Exercise instructions: Take the data below and write it out exactly, except for the pictures.

Available data:
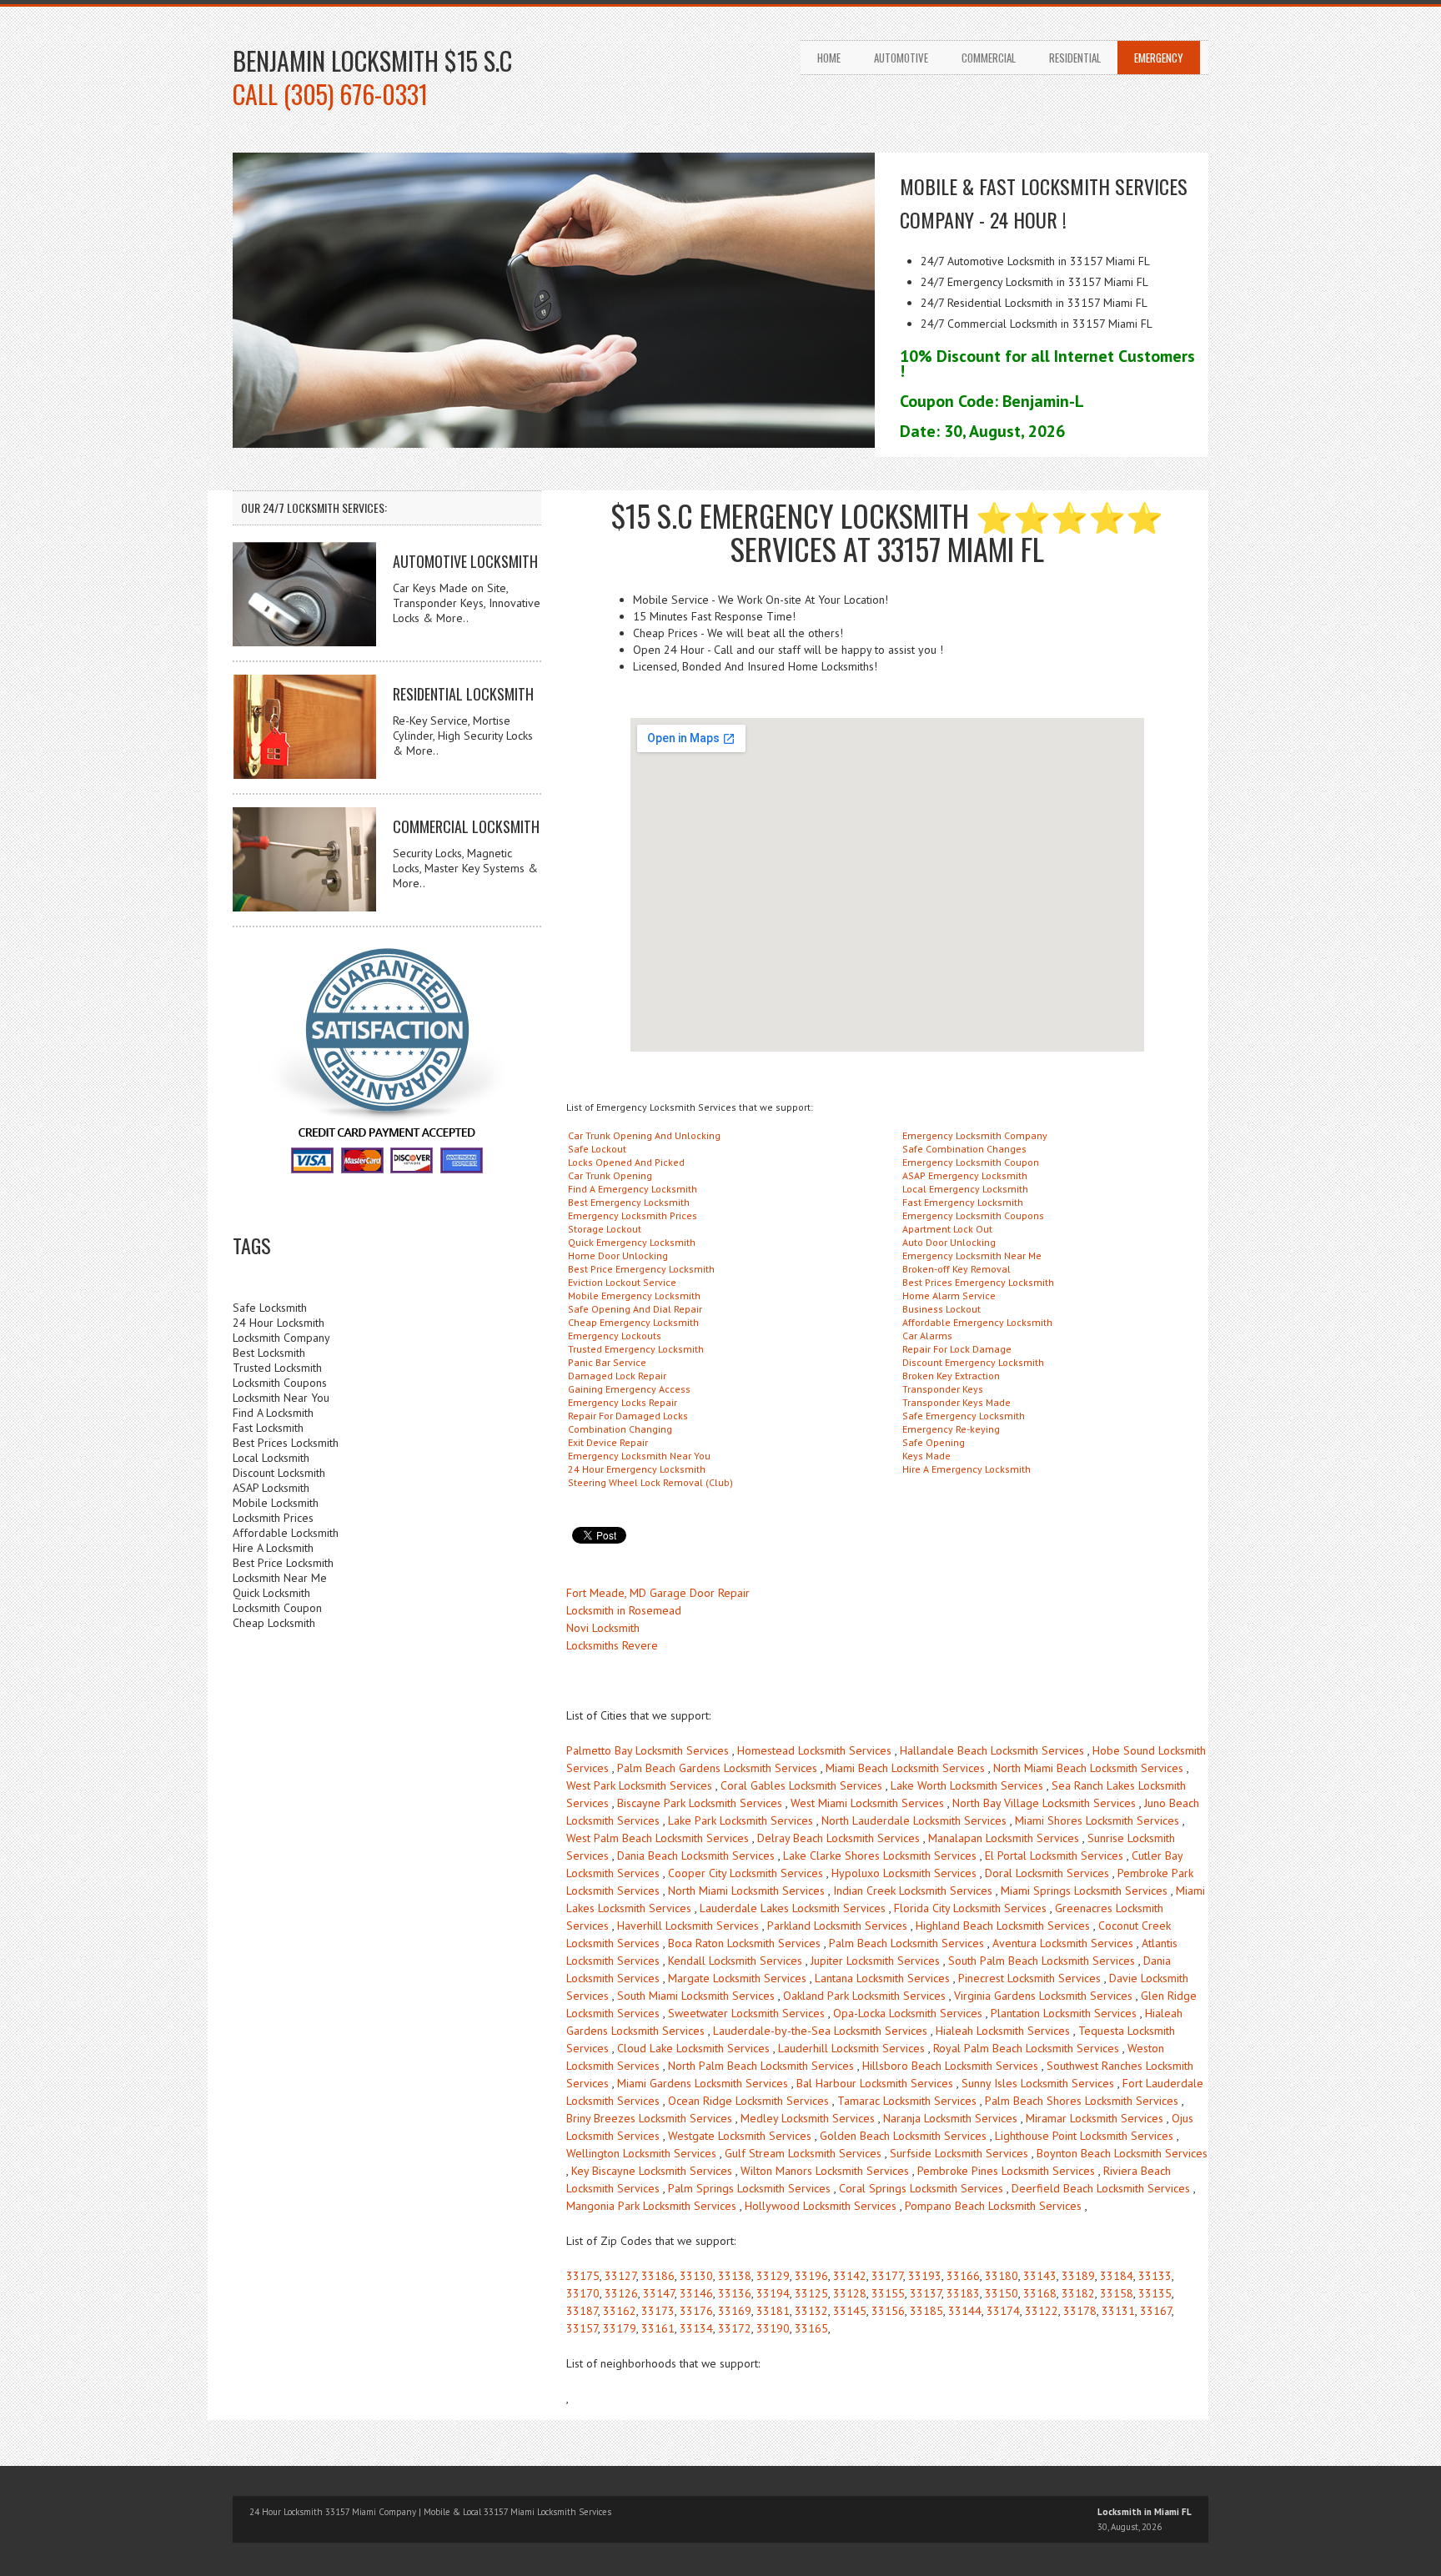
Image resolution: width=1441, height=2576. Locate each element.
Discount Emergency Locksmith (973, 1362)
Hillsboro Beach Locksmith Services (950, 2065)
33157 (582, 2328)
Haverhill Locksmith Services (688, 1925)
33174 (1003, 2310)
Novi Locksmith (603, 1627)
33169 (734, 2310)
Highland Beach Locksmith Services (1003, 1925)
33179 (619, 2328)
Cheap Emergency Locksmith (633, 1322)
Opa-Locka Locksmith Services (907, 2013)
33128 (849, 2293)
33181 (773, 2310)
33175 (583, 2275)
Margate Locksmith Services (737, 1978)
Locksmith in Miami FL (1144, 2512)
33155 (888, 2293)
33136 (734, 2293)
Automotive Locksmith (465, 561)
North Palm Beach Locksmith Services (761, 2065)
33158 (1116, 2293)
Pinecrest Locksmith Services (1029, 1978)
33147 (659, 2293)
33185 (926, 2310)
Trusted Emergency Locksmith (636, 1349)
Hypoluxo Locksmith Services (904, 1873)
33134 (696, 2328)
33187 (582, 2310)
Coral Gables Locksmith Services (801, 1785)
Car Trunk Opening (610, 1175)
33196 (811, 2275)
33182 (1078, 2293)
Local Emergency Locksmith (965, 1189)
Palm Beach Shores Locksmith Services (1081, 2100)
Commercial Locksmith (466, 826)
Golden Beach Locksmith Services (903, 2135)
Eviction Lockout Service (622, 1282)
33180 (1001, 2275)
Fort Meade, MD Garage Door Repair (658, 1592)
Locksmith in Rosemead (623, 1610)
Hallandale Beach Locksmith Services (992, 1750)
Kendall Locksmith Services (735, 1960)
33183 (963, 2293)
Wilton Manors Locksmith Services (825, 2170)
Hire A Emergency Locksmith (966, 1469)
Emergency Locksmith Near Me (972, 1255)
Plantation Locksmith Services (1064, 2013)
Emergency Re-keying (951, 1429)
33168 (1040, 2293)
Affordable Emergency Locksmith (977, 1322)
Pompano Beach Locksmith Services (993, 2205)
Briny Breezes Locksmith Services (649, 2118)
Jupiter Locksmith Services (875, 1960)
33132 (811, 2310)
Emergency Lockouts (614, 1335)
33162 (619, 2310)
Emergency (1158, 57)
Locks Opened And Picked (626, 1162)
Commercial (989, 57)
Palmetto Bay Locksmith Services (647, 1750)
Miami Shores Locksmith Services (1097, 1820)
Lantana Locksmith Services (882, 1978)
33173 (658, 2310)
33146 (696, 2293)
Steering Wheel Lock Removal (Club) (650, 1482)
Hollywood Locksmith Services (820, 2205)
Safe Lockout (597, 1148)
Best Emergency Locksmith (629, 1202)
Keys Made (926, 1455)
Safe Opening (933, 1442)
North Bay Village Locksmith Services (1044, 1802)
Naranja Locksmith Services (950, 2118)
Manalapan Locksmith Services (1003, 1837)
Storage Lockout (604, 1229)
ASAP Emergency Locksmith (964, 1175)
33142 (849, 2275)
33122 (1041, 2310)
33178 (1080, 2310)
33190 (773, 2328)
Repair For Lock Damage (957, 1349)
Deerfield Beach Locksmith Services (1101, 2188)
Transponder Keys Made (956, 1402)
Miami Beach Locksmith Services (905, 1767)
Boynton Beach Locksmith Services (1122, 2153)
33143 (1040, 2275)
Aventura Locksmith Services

Result below:
Image resolution: width=1441, height=2576. Locate each element.
Discount Emergency Locksmith (973, 1362)
Hillsboro Beach Locksmith Services (950, 2065)
33157 (582, 2328)
Haverhill Locksmith Services (688, 1925)
33174 (1003, 2310)
Novi Locksmith (603, 1627)
33169 (734, 2310)
Highland Beach Locksmith Services (1003, 1925)
33179 (619, 2328)
Cheap Emergency Locksmith (633, 1322)
Opa-Locka Locksmith Services (907, 2013)
33128 (849, 2293)
33181 (773, 2310)
33175 (583, 2275)
Margate Locksmith Services (737, 1978)
Locksmith in Miami FL (1144, 2512)
33155 (888, 2293)
33136 (734, 2293)
Automotive Locksmith (465, 561)
North Palm Beach Locksmith Services (761, 2065)
33158 (1116, 2293)
Pinecrest Locksmith Services (1029, 1978)
33147 (659, 2293)
33185 (926, 2310)
Trusted Emergency Locksmith (636, 1349)
Hypoluxo Locksmith Services (904, 1873)
33134 (696, 2328)
33187 (582, 2310)
Coral Gables Locksmith Services (801, 1785)
Car Trunk Opening (610, 1175)
33196 (811, 2275)
33182 (1078, 2293)
Local Emergency Locksmith (965, 1189)
Palm Beach Shores Locksmith Services (1081, 2100)
Commercial Locksmith (466, 826)
Golden Beach Locksmith Services (903, 2135)
Eviction Lockout Service (622, 1282)
33180 (1001, 2275)
Fort Meade, MD Garage Door Repair (658, 1592)
Locksmith in Rosemead (623, 1610)
Hallandale Beach Locksmith Services (992, 1750)
Kendall Locksmith Services (735, 1960)
33183 (963, 2293)
Wilton Manors Locksmith Services (825, 2170)
Hire A Emergency Locksmith (966, 1469)
Emergency Locksmith Near Me (972, 1255)
Plantation Locksmith Services (1064, 2013)
Emergency Re-keying (951, 1429)
33168 (1040, 2293)
Affordable Emergency Locksmith (977, 1322)
Pompano Beach Locksmith Services (993, 2205)
Briny Breezes Locksmith Services (649, 2118)
Jupiter Locksmith Services (875, 1960)
33132 (811, 2310)
Emergency Lockouts (614, 1335)
33162 (619, 2310)
Emergency (1158, 57)
Locks Opened And Picked (626, 1162)
Commercial (989, 57)
Palmetto Bay Locksmith Services (647, 1750)
Miami Shores Locksmith Services (1097, 1820)
Lantana Locksmith Services (882, 1978)
33173 (658, 2310)
33146 (696, 2293)
Steering Wheel Lock Removal (Club) (650, 1482)
Hollywood Locksmith Services (820, 2205)
Safe Lockout (597, 1148)
Best Emergency Locksmith (629, 1202)
Keys Made (926, 1455)
Safe Opening (933, 1442)
North Bay Village Locksmith Services (1044, 1802)
Naranja Locksmith Services (950, 2118)
Manalapan Locksmith Services (1003, 1837)
Storage Lockout (604, 1229)
ASAP Emergency Locksmith (964, 1175)
33142 (849, 2275)
33122 (1041, 2310)
33178 (1080, 2310)
33190 (773, 2328)
Repair For Lock Damage (957, 1349)
Deerfield Beach Locksmith Services (1101, 2188)
Transponder Keys Made (956, 1402)
Miami Beach Locksmith Services (905, 1767)
Boynton Beach Locksmith Services (1122, 2153)
33143 (1040, 2275)
Aventura Locksmith Services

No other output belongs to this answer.